There has been a surge in gangland killings, gang rapes and car burnings. Larger cities feature no-go zones where first responders will not enter without police protection. In mid-August, the election season was opened with a coordinated attack in which over 100 vehicles were set ablaze in several cities in western Sweden at around the same time. It was a defiant provocation.
The migration crisis has exacerbated all these trends by increasing the burden on schools and healthcare and by feeding large numbers of angry young migrant men into the gangland. But the root of the nation’s problems goes back to the role of political activism in setting the agendas of “imposed modernity.” It was this factor that made the migration crisis so extreme, and that will make ambitions to fix other issues so difficult.
During the election season, all political parties competed in issuing promises of lavish increases in funding to massively increase the number of teachers, nurses and police officers. Yet, the problem is not that there is a shortage of these professionals – it is that more and more of them are seeking alternative employment, and with good reason.
Swedish schools are seeing the results of decades of political activism that has undermined the importance of learning and degraded the role and authority of teachers. It has become impossible to ensure quiet and order at school, and the word “jungle” is increasingly used to describe classrooms in some of the worst areas.
The attraction of the teaching profession has dropped to the point where new students are being admitted to training colleges with such poor high school grades that it is questionable what they will be able to teach. And the prospects for improvement are dimmed by the fact that for decades, teachers at those colleges have been recruited through policies that favored those committed to the activist agenda.
The mounting challenge from populist parties may be viewed as a process of Schumpeterian “creative destruction”
The Swedish police force has been similarly demoralized by politically correct activism that undermines its authority and indirectly supports the formation of parallel societies.
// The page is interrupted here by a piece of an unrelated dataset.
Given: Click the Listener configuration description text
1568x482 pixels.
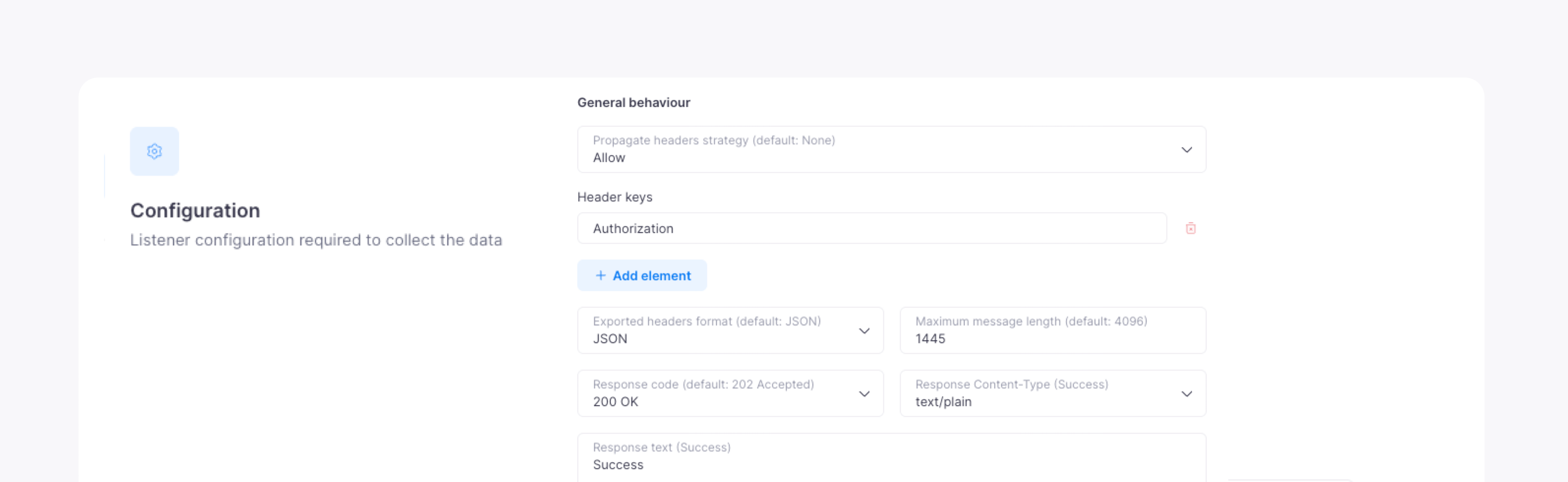Looking at the screenshot, I should click(x=316, y=241).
As frustrated police officers are leaving the corps at a higher rate than replacements can be brought in, the total numbers are dropping. And as experienced officers are replaced by young entrants, the professionalism is falling even faster. Despite having lowered entrance requirements to below-average intelligence, the police academy already has trouble attracting applicants.
The mounting challenge from populist parties may be viewed as a process of Schumpeterian “creative destruction:” ossified political structures are exposed and destroyed to make room for healthier initiatives, ones that are responsive to citizen concerns and the long-term needs of the economy.
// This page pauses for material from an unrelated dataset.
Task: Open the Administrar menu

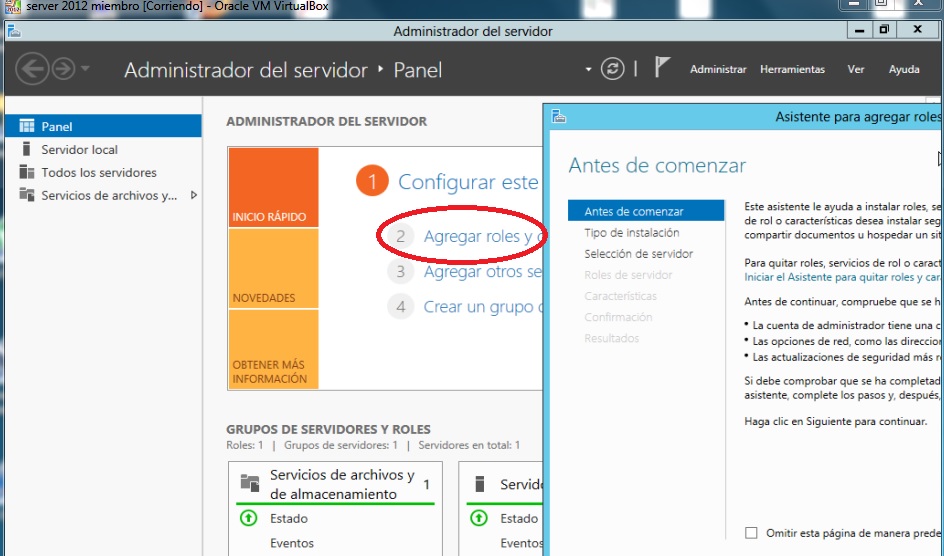Action: click(x=718, y=70)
In the Swedish case, it is easy to see the destruction but hard to envision the creation. Tremendous damage is being done to social trust, to what Adam Smith once referred to as the “vast fabric of human society.” The outpouring of sheer hatred that accompanied the various dirty tricks during the election campaign has been deeply distressing to watch.
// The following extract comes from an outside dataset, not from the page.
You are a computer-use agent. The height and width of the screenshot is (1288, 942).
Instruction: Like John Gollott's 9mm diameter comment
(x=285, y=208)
The next general election will be marked by the toxicity of public discourse. With even more polarization and an even greater surge of parties on the extremes, it is hard to envision the emergence of dispassionate political forces capable of addressing the very real fiscal and structural problems that will be clear once the current economic boom is over. Blaming “populism” for the current mess is little more than a convenient way of covering up the inability of the established parties to act.